January 31, 2006

Unsupportable systems

How do systems become unsupportable? If you're planning to implement an email system, or a web site, or a CRM package, or just about any sort of software really, then you probably intend for your software to be robust, secure, continuously available, performant and all those other words that basically come down to meaning "does what it's supposed to".

And yet the long-term trend in a surprisingly large number of cases seems to be something different. Systems get slower, less reliable, less predictable as time passes. Why is this? If you're planning to implement a new system of whatever sort tomorrow, what kind of things should you be watching out for to try and ensure that your system runs as well on day 1000 as it did on day 1? I suspect that several things happen to drag systems down over time:-

1. Increased volume

Everybody who's responsible for introducing a new system tries to figure out what the demands will be on the system not just when it's first released, but also in the future. But this is a notoriously hard problem, and many estimates are really just guesses. If the guess is an under-estimate and the volume grows beyond what the system was designed to handle, then there are going to be problems. If your email system was expected to have to process 100,000 emails a day, but two years later is processing 2 million, or your web server was expected to get 10,000 hits a day but now gets 500,000 then typically two things happen:-

  1. We fail to allocate the human resources needed to handle the increased load. If your content management system needs (say) half a day a week of attention to keep it running smoothly at 10k hits, then it will need more time and attention at 500k. But organisations aren't good at assigning resources to respond to things which happen gradually and incrementally, so it's common to see systems under-managed right up until the point when they explode, followed by the immediate, but too late, deployment of lots of resources.

| Given information |
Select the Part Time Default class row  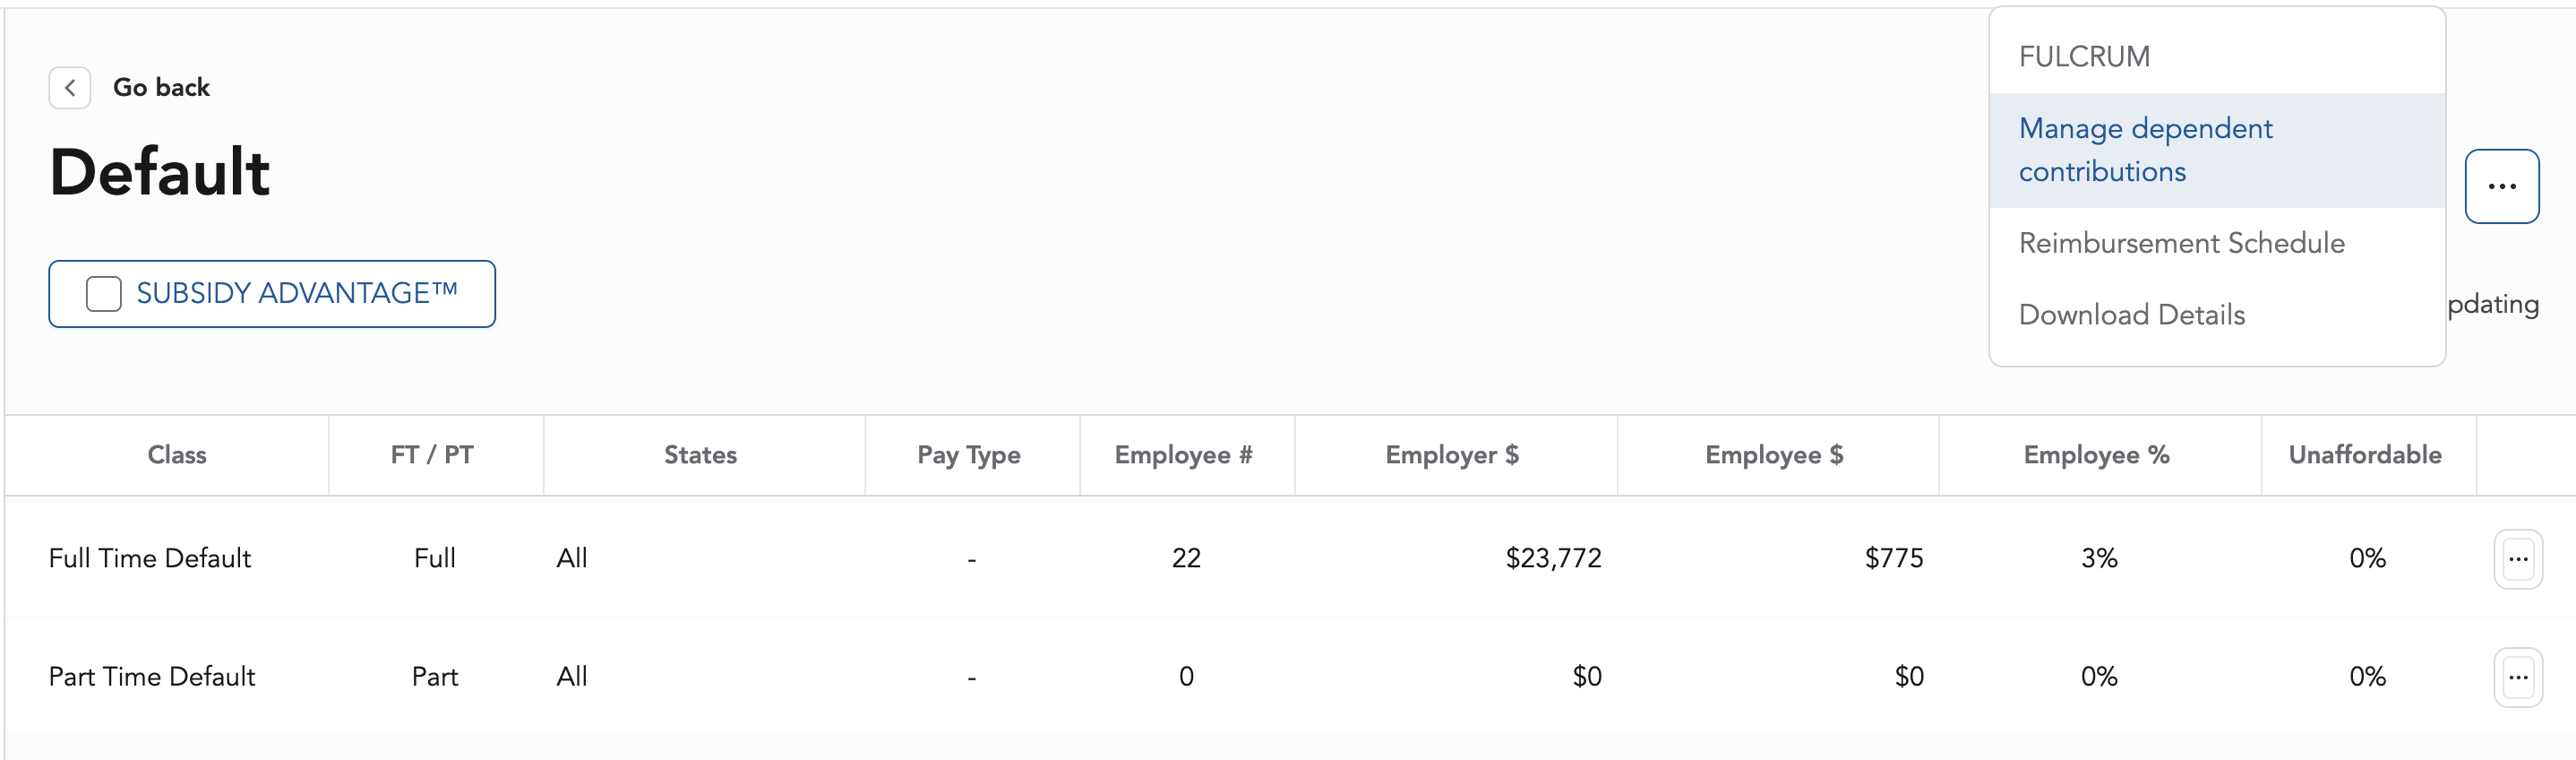[x=152, y=677]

| Exercise goal |
The post on unsupportable systems lists several qualities that someone implementing new software probably intends it to have. Name all of those qualities.

| Expected answer |
Robust, secure, continuously available, and performant.